What to work on -> Search the listing below for the line containing "The image size is (942, 397).". From there through the line containing "Given: Click the Apr label on time axis", transcribe every line exactly, both ends included.

Content starts

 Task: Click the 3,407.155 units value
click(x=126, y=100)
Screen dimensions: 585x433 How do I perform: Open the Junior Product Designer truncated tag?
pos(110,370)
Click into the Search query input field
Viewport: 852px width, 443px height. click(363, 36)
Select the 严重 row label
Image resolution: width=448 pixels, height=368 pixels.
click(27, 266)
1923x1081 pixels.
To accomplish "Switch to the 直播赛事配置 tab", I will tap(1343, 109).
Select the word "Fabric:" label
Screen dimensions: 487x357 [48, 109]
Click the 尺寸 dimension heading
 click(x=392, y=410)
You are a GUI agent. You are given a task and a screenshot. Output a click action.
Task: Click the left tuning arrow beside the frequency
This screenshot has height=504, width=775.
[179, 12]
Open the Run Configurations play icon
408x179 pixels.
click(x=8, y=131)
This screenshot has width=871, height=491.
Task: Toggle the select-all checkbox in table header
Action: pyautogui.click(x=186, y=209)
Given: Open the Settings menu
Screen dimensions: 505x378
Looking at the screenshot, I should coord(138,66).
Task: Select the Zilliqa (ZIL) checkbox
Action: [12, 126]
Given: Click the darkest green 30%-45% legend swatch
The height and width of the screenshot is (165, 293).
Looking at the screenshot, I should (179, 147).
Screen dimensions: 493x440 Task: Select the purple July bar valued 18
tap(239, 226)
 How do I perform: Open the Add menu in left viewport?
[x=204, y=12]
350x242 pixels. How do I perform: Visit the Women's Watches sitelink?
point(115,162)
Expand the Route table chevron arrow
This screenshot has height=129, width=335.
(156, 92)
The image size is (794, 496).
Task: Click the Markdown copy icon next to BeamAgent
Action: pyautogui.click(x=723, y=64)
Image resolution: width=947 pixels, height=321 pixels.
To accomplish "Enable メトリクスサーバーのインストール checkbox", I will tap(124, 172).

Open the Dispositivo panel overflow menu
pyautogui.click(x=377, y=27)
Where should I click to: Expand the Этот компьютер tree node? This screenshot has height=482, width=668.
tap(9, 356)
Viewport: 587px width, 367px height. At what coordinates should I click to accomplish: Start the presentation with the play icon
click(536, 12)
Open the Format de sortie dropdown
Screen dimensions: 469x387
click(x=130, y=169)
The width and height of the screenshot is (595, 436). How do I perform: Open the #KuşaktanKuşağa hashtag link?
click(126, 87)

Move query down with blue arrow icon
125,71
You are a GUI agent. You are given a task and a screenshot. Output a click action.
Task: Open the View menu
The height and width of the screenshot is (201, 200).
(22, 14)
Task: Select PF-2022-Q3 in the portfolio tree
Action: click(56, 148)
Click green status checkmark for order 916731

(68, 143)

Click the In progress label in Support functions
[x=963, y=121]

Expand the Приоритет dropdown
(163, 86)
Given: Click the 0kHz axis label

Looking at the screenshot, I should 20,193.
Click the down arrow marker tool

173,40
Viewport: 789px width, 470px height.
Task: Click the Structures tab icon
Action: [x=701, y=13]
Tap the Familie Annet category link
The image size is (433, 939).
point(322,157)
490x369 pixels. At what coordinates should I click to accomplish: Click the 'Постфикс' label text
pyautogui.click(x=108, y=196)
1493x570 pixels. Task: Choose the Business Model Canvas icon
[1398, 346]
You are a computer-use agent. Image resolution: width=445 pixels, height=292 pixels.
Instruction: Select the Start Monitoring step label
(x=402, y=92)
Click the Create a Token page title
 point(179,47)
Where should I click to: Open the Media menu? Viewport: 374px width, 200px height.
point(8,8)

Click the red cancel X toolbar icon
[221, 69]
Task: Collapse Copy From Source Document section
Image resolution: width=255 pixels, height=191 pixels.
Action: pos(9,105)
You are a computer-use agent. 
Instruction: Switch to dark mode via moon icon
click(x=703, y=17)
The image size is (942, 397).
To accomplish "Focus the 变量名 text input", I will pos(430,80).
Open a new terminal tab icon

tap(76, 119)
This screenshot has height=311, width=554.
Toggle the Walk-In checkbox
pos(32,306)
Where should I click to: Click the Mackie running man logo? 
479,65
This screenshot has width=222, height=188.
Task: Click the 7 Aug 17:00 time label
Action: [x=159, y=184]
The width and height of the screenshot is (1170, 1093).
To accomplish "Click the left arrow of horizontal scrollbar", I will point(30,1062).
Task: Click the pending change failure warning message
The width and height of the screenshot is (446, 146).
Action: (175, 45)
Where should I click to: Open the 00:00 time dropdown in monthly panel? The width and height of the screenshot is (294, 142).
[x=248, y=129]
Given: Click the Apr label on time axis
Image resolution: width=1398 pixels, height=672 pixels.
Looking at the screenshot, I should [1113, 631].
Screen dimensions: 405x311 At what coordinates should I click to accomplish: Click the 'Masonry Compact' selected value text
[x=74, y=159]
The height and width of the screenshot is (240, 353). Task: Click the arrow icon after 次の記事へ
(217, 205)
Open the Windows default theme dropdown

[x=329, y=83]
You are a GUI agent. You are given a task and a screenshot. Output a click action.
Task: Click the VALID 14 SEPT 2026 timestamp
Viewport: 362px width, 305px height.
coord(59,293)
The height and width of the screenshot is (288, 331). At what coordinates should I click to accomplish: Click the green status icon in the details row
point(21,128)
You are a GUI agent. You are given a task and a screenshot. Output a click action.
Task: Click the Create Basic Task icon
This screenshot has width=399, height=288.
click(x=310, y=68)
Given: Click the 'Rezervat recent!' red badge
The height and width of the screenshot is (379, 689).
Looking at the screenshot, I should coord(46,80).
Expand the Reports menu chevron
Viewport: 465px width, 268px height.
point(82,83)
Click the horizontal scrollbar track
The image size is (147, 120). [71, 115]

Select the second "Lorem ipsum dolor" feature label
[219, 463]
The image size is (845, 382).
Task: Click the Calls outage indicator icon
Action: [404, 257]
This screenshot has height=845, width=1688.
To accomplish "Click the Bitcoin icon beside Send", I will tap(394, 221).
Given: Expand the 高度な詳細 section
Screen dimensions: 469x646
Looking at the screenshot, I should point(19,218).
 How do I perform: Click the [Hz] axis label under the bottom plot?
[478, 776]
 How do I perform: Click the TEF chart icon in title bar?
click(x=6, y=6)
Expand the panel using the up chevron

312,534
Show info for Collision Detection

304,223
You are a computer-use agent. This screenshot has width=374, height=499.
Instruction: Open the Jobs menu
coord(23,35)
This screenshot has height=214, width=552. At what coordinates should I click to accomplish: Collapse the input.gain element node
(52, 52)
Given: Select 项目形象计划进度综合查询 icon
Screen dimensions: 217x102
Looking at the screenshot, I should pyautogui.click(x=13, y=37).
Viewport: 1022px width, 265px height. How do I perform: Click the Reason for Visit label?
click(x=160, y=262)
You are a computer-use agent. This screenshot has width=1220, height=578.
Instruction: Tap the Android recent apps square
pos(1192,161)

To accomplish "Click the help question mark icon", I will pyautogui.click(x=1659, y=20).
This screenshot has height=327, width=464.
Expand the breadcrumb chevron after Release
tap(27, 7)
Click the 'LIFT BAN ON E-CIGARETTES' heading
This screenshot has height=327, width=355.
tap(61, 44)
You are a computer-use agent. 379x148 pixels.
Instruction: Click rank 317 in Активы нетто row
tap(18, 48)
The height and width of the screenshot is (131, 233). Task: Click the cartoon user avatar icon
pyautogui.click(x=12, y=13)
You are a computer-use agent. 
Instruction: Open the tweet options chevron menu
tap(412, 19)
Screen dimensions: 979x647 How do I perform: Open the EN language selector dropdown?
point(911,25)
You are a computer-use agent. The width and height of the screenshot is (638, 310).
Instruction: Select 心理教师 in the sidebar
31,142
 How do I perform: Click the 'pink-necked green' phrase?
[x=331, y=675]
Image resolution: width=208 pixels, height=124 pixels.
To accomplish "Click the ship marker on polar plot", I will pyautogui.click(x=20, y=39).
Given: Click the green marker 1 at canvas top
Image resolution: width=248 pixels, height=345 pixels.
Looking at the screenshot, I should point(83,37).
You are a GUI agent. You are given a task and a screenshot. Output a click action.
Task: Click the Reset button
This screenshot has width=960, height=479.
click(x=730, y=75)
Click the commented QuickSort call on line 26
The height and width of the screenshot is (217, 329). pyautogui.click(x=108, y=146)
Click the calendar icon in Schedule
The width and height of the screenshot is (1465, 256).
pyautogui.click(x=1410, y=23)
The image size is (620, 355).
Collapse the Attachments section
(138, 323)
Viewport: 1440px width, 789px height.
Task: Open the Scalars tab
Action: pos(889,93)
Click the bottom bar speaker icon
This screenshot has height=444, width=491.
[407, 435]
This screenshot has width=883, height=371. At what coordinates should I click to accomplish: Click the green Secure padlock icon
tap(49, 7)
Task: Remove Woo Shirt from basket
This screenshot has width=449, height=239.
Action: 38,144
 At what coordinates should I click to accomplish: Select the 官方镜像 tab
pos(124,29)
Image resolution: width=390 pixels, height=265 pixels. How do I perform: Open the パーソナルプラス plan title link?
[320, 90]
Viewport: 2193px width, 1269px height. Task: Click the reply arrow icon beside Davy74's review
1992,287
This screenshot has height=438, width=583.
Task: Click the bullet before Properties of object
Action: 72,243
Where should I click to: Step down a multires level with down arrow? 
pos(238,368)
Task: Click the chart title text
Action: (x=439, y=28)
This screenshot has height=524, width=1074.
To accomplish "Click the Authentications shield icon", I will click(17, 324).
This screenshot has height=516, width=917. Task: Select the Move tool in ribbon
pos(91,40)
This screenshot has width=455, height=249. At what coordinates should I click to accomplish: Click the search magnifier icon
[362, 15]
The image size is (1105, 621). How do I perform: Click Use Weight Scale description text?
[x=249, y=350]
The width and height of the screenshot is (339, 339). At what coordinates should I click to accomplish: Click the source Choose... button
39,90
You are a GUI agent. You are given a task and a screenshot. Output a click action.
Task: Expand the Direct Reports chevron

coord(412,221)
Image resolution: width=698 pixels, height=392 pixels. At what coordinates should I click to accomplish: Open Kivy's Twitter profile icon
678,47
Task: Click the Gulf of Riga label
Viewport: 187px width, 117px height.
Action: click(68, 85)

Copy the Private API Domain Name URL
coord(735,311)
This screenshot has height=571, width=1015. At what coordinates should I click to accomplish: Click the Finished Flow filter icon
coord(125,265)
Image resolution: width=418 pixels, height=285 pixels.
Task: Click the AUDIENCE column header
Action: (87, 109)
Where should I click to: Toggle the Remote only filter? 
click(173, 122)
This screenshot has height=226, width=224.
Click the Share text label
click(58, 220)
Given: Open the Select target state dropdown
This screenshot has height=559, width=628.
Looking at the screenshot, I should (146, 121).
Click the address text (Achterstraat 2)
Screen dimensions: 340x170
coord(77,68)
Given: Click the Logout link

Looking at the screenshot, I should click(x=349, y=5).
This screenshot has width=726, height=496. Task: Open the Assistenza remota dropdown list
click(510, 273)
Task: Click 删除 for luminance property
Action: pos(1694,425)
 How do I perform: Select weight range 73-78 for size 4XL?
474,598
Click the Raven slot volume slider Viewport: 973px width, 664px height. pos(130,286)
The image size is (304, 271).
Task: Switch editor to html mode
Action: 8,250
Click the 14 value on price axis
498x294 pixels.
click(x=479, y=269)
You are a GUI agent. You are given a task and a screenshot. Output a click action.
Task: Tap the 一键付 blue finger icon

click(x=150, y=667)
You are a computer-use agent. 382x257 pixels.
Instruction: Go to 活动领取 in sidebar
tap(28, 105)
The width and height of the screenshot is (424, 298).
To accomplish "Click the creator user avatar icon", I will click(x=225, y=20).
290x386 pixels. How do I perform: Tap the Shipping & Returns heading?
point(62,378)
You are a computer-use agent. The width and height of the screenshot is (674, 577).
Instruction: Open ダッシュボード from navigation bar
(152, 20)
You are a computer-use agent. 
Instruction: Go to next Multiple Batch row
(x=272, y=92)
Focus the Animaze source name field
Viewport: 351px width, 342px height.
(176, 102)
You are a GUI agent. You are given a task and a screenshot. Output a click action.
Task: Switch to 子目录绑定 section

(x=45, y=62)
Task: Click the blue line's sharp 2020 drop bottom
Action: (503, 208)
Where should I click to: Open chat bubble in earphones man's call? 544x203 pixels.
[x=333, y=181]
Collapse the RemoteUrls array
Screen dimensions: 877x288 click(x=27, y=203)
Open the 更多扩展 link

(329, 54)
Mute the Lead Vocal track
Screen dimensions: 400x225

Content ends

Task solution ->
The image size is (942, 397).
To accomplish "Focus the 变量名 text input", I will pos(430,80).
Open a new terminal tab icon

tap(76, 119)
This screenshot has height=311, width=554.
Toggle the Walk-In checkbox
pos(32,306)
Where should I click to: Click the Mackie running man logo? 
479,65
This screenshot has width=222, height=188.
Task: Click the 7 Aug 17:00 time label
Action: [x=159, y=184]
The width and height of the screenshot is (1170, 1093).
To accomplish "Click the left arrow of horizontal scrollbar", I will point(30,1062).
Task: Click the pending change failure warning message
The width and height of the screenshot is (446, 146).
Action: (175, 45)
Where should I click to: Open the 00:00 time dropdown in monthly panel? The width and height of the screenshot is (294, 142).
[x=248, y=129]
Given: Click the Apr label on time axis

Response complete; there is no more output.